WHAT IS EXPECTED → Each line from the one with "Task: Open Help for convergence conditions" through the final line of the entries below must be printed exactly, and the pictures must not be.
>>>
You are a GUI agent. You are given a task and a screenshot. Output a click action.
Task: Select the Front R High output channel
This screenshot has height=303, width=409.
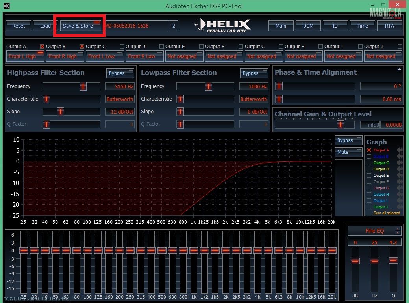coord(65,56)
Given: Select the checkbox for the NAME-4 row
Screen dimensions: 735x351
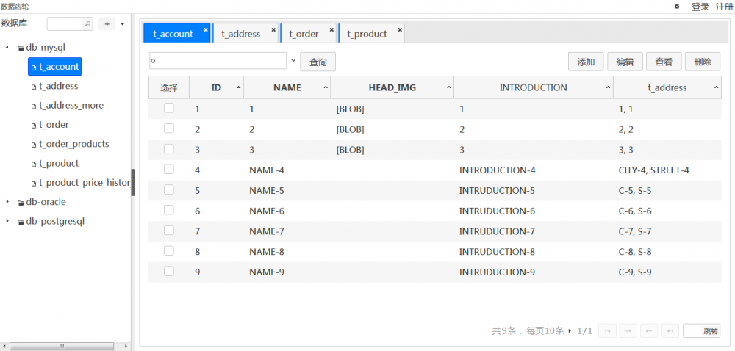Looking at the screenshot, I should point(169,170).
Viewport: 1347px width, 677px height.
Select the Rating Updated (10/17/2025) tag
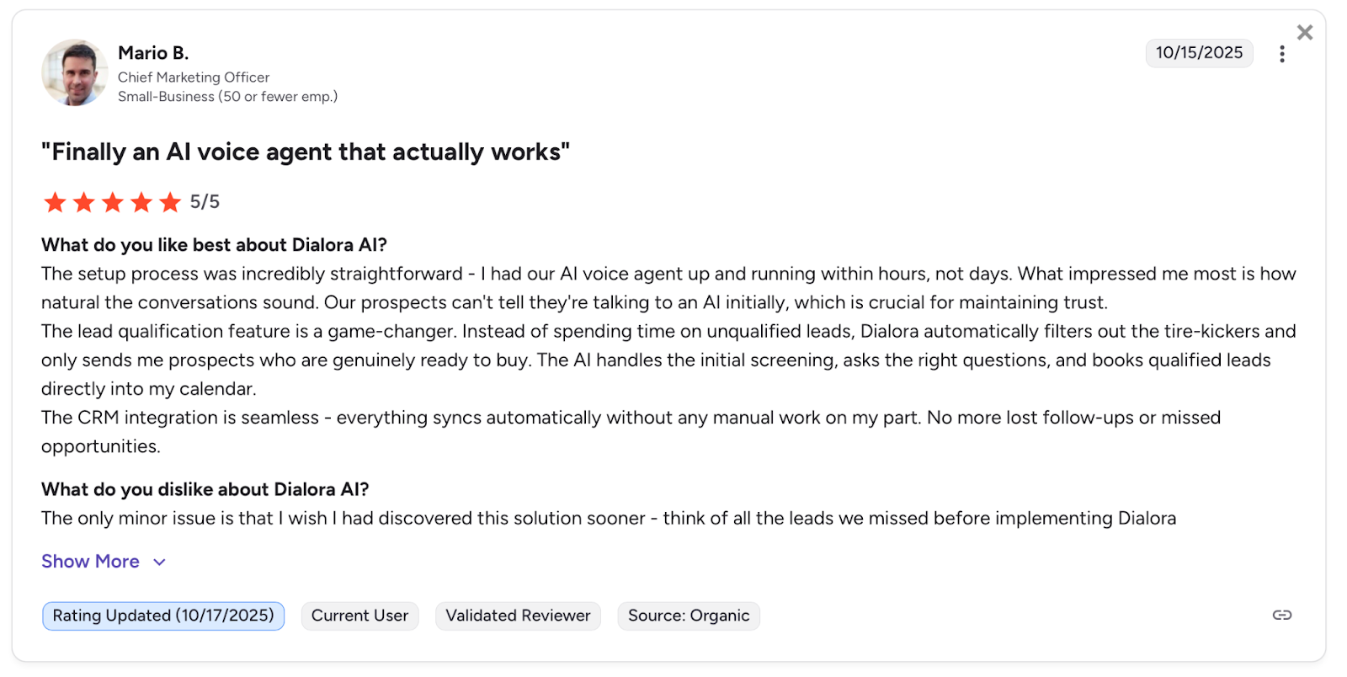click(163, 616)
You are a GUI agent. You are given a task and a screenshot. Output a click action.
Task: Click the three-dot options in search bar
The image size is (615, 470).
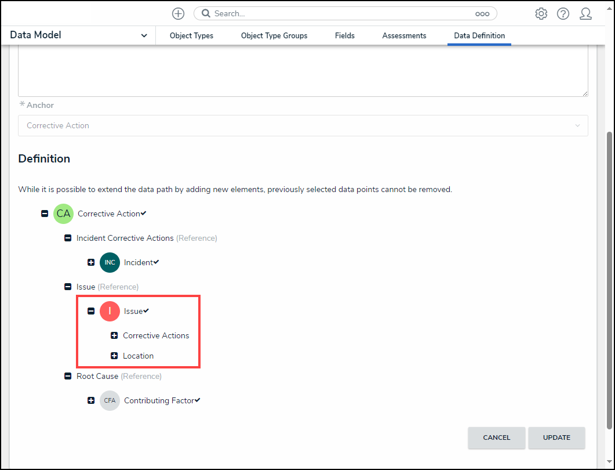482,13
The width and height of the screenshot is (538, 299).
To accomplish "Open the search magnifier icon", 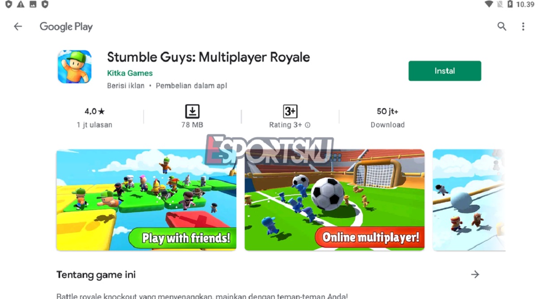I will pos(502,26).
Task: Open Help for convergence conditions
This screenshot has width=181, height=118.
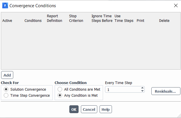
<<<
OUTPUT →
Task: Open Help for convergence conditions
This screenshot has width=181, height=118.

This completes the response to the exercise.